## EXERCISE TASKS
a – Please give back a passage from the stroke rehabilitation summary, copied word for word: begin at the words "Purpose of the" and stop after the words "enhance motor relearning.".
b – Decide whether each statement agrees with the stroke rehabilitation summary, and answer yes or no with the words from it that decide the matter: (i) the summary says virtual environments may help with speech impairments; (ii) the summary says stroke heterogeneity makes it easy to bring VE successes to larger populations; (iii) the methods include a literature review of commercially available virtual environment interventions.

Purpose of the Study:

  • To review the rationale, mechanisms, and availability of commercial virtual environment-based interventions for stroke rehabilitation.
  • To discuss the features and mechanisms enabling VEs to enhance motor relearning.
  • To introduce a framework for developing multimodal therapy combinations addressing stroke heterogeneity.

Main Methods:

  • Literature review of commercially available virtual environment interventions.
  • Analysis of mechanisms underlying VE-based motor relearning.
  • Discussion of challenges in clinical translation and heterogeneity of stroke pathophysiology.
  • Proposal of a framework for novel therapy combinations.

Main Results:

  • Virtual environments show potential for addressing diverse deficits including motor, speech, cognitive, and sensory impairments.
  • Key features of VEs facilitate motor relearning through principles like repetition and feedback.
  • Translating VE successes to larger populations is hindered by stroke heterogeneity.
  • Multimodal approaches are advocated to address individual patient needs.

Conclusions:

  • Virtual environment-based interventions offer a versatile platform for comprehensive stroke rehabilitation.
  • Further research into multimodal therapeutic combinations is necessary to maximize the efficacy of VEs across heterogeneous stroke patient groups.
  • A framework is proposed to guide the development of personalized, combination therapies for improved stroke recovery outcomes.

## INPUT DATA
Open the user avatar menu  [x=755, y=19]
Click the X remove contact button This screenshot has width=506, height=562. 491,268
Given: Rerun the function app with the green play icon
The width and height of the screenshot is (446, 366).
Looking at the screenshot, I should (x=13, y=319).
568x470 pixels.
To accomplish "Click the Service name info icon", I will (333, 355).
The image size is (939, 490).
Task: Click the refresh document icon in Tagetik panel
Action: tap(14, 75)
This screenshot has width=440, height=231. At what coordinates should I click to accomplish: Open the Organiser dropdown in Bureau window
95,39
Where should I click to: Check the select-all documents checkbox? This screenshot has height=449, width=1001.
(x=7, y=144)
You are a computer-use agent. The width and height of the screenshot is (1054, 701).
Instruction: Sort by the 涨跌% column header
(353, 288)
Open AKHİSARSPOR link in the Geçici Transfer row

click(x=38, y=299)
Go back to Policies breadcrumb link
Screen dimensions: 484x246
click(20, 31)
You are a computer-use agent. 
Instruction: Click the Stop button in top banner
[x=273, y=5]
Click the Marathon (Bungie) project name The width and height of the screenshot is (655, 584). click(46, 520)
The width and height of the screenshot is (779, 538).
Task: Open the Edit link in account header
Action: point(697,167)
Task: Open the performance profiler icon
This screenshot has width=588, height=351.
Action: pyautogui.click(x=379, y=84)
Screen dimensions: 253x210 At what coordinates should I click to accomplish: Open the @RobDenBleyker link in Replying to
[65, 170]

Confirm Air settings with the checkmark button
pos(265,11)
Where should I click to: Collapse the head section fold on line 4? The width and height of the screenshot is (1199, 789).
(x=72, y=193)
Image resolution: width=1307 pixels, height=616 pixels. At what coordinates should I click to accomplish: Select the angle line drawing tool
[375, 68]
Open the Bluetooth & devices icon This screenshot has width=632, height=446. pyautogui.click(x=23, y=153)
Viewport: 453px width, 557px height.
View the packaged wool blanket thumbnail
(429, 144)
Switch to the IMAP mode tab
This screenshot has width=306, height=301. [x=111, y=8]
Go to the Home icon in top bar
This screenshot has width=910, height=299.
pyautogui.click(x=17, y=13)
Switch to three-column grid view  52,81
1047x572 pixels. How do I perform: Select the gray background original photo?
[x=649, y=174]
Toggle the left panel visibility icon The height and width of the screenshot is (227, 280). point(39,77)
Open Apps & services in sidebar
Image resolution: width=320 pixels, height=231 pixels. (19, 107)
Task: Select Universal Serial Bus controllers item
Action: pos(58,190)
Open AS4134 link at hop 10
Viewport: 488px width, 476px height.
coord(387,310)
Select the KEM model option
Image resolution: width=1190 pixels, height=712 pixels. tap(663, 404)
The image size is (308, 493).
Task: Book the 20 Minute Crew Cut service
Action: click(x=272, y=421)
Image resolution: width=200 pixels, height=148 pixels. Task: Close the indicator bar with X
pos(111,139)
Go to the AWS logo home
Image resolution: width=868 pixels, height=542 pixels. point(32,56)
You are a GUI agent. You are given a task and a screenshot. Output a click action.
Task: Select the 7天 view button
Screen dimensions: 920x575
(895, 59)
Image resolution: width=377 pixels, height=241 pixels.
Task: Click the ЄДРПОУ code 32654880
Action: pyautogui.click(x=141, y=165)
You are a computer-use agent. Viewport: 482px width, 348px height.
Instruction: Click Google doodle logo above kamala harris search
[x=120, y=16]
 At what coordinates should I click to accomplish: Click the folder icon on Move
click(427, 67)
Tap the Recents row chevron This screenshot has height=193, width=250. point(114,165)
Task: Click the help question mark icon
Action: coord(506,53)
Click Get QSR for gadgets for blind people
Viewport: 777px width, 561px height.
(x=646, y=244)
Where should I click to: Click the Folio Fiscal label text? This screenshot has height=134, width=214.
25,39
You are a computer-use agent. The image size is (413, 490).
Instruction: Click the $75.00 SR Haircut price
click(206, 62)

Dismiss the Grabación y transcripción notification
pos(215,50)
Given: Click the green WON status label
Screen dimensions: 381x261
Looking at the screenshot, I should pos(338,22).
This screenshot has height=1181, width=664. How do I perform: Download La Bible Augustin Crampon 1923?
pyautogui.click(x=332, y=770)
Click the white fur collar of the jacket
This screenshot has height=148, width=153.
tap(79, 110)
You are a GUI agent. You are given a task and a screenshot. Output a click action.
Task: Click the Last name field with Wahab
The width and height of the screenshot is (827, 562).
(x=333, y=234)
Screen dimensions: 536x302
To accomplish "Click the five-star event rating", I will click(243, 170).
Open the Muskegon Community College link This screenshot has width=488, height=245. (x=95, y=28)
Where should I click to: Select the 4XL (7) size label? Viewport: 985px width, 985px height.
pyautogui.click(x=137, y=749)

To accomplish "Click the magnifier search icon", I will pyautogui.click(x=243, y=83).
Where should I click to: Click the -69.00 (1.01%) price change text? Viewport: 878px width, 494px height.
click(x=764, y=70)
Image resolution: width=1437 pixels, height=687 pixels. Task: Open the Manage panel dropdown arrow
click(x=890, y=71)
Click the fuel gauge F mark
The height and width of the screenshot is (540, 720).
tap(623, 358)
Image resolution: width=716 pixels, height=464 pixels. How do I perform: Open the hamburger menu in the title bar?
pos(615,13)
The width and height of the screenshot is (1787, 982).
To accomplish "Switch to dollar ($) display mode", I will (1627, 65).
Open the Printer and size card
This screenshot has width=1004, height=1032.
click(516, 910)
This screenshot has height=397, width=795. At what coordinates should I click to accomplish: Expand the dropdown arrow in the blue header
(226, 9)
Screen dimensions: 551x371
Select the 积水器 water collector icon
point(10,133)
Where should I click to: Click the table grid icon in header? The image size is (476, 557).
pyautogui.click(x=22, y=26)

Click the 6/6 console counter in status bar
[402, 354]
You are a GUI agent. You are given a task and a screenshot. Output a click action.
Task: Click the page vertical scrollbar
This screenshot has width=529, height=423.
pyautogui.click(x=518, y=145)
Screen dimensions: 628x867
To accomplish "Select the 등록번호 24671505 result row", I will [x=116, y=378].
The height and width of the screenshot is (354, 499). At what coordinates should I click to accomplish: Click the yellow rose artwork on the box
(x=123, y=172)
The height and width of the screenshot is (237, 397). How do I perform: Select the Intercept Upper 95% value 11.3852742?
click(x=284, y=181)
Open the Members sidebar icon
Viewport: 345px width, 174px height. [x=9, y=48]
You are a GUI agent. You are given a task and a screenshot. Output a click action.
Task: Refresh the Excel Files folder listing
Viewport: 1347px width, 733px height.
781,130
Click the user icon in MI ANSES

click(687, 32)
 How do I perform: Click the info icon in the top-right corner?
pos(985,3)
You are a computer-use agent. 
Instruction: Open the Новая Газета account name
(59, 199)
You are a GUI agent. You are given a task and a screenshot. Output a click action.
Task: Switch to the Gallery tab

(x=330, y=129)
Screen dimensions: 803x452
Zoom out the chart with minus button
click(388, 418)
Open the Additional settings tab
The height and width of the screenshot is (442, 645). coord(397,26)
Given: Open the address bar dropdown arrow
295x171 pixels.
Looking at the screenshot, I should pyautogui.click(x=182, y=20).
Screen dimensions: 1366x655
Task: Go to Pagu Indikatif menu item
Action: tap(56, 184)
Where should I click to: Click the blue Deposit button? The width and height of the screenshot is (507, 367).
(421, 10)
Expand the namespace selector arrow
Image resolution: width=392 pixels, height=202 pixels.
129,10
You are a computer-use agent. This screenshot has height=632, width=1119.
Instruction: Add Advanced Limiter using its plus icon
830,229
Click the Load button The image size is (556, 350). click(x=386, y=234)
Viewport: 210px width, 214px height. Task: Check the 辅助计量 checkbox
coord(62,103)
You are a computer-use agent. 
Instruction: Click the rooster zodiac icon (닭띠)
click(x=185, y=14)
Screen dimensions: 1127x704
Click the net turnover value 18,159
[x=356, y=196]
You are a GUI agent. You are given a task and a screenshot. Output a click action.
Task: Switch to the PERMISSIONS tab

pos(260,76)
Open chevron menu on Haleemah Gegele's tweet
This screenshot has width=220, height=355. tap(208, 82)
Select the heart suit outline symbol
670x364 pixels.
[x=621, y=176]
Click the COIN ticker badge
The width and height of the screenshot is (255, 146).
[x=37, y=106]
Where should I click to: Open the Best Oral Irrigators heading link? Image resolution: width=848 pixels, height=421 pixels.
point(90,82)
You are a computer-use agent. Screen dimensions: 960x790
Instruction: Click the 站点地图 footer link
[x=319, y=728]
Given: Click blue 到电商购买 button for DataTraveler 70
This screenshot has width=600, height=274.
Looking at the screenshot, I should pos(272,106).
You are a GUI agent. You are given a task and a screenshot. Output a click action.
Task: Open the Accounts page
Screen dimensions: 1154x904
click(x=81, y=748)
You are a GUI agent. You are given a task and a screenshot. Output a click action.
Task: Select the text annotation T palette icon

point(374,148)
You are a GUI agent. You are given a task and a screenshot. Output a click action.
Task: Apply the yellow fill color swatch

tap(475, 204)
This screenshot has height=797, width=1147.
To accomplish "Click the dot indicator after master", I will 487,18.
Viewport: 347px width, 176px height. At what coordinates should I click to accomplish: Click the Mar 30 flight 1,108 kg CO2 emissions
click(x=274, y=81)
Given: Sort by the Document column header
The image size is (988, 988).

## RESULTS
a –
Purpose of the Study:

  • To review the rationale, mechanisms, and availability of commercial virtual environment-based interventions for stroke rehabilitation.
  • To discuss the features and mechanisms enabling VEs to enhance motor relearning.

b –
(i) Yes: "Virtual environments show potential for addressing diverse deficits including motor, speech, cognitive, and sensory impairments."
(ii) No: "Translating VE successes to larger populations is hindered by stroke heterogeneity."
(iii) Yes: "Literature review of commercially available virtual environment interventions."